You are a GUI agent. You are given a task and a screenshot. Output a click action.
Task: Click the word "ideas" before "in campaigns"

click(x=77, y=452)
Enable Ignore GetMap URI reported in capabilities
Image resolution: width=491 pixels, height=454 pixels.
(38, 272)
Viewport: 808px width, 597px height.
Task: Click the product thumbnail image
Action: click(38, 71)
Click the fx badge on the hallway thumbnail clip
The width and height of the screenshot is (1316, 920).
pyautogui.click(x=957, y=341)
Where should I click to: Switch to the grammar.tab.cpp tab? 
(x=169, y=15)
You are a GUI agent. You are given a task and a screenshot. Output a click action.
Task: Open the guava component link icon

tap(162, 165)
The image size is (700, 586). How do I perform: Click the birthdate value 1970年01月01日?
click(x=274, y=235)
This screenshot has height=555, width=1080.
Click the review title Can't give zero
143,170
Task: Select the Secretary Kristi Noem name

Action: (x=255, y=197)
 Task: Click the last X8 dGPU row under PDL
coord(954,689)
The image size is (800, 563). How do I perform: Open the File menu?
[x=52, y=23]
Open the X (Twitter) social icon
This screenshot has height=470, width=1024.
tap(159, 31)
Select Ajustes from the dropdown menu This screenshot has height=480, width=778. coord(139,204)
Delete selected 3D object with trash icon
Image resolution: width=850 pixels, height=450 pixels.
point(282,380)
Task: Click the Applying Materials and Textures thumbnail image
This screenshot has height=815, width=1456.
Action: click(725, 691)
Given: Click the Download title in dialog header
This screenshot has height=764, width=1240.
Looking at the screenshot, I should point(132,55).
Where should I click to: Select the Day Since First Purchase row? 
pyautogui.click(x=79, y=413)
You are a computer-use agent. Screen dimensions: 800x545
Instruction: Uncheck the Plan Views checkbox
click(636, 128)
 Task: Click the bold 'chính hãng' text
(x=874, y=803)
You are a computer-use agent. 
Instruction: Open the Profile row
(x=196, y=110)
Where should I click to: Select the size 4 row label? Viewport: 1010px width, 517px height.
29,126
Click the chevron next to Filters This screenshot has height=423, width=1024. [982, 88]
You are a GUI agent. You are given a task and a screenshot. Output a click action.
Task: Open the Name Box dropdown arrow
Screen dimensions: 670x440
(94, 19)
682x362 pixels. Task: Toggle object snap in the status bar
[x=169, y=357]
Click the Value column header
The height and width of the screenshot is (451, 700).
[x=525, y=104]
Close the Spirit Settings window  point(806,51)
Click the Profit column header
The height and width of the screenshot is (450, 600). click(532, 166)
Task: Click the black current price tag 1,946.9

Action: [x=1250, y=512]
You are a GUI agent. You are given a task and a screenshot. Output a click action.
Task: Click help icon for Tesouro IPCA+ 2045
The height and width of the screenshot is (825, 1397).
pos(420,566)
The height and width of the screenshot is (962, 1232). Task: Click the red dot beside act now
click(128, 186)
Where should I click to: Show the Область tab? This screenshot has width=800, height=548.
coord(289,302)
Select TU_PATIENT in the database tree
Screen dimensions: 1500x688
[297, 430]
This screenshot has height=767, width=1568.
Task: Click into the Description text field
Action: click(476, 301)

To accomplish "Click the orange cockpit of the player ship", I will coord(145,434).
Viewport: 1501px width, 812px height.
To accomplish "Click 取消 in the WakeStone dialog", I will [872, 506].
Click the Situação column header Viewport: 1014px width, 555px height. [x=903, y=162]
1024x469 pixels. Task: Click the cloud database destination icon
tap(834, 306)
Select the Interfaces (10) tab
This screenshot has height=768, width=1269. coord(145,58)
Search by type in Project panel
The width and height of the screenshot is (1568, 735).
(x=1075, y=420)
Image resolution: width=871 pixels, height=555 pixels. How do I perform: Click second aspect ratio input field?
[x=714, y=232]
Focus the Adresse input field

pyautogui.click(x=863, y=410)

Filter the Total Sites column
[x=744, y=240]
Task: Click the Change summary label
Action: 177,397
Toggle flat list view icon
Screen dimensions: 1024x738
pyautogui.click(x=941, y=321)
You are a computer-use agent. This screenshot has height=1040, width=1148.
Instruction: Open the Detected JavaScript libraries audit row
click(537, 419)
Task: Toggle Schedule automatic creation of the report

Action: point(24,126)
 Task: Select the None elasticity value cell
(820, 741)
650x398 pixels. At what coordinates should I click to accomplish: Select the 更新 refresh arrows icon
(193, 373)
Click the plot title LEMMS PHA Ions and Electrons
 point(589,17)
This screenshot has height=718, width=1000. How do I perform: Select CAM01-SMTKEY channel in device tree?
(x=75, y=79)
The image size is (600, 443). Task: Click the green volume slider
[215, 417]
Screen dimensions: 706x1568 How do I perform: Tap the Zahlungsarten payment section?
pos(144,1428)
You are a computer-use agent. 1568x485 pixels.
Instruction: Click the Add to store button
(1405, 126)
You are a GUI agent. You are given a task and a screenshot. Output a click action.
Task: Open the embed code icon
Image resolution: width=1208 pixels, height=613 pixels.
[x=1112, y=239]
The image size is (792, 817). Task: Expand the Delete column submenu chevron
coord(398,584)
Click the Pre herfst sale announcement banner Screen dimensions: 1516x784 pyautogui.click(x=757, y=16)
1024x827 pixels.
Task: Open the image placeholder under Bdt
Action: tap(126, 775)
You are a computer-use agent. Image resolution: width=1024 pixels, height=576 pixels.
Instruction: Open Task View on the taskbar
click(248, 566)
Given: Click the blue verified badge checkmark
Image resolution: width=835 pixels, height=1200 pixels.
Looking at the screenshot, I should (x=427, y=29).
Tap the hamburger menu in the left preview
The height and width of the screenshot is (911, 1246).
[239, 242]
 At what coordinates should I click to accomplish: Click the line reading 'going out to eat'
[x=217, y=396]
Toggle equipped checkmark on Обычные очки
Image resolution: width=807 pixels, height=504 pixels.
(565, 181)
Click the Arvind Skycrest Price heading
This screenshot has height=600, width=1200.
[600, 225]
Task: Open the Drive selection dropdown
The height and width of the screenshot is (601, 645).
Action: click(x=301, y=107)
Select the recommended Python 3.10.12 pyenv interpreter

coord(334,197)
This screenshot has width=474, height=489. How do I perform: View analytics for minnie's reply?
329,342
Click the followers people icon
++++++++++++++++++++
[What this task involves]: Looking at the data above, write out exactly the lines that start at the one containing "Screen dimensions: 670x440" and end at the one containing "Search by type in Project panel"; include both and nothing beyond.

[Your solution]:
Screen dimensions: 670x440
(94, 19)
682x362 pixels. Task: Toggle object snap in the status bar
[x=169, y=357]
Click the Value column header
The height and width of the screenshot is (451, 700).
[x=525, y=104]
Close the Spirit Settings window  point(806,51)
Click the Profit column header
The height and width of the screenshot is (450, 600). click(532, 166)
Task: Click the black current price tag 1,946.9

Action: [x=1250, y=512]
You are a GUI agent. You are given a task and a screenshot. Output a click action.
Task: Click help icon for Tesouro IPCA+ 2045
The height and width of the screenshot is (825, 1397).
pos(420,566)
The height and width of the screenshot is (962, 1232). Task: Click the red dot beside act now
click(128, 186)
Where should I click to: Show the Область tab? This screenshot has width=800, height=548.
coord(289,302)
Select TU_PATIENT in the database tree
Screen dimensions: 1500x688
[297, 430]
This screenshot has height=767, width=1568.
Task: Click into the Description text field
Action: click(476, 301)

To accomplish "Click the orange cockpit of the player ship", I will coord(145,434).
Viewport: 1501px width, 812px height.
To accomplish "Click 取消 in the WakeStone dialog", I will [872, 506].
Click the Situação column header Viewport: 1014px width, 555px height. [x=903, y=162]
1024x469 pixels. Task: Click the cloud database destination icon
tap(834, 306)
Select the Interfaces (10) tab
This screenshot has height=768, width=1269. coord(145,58)
Search by type in Project panel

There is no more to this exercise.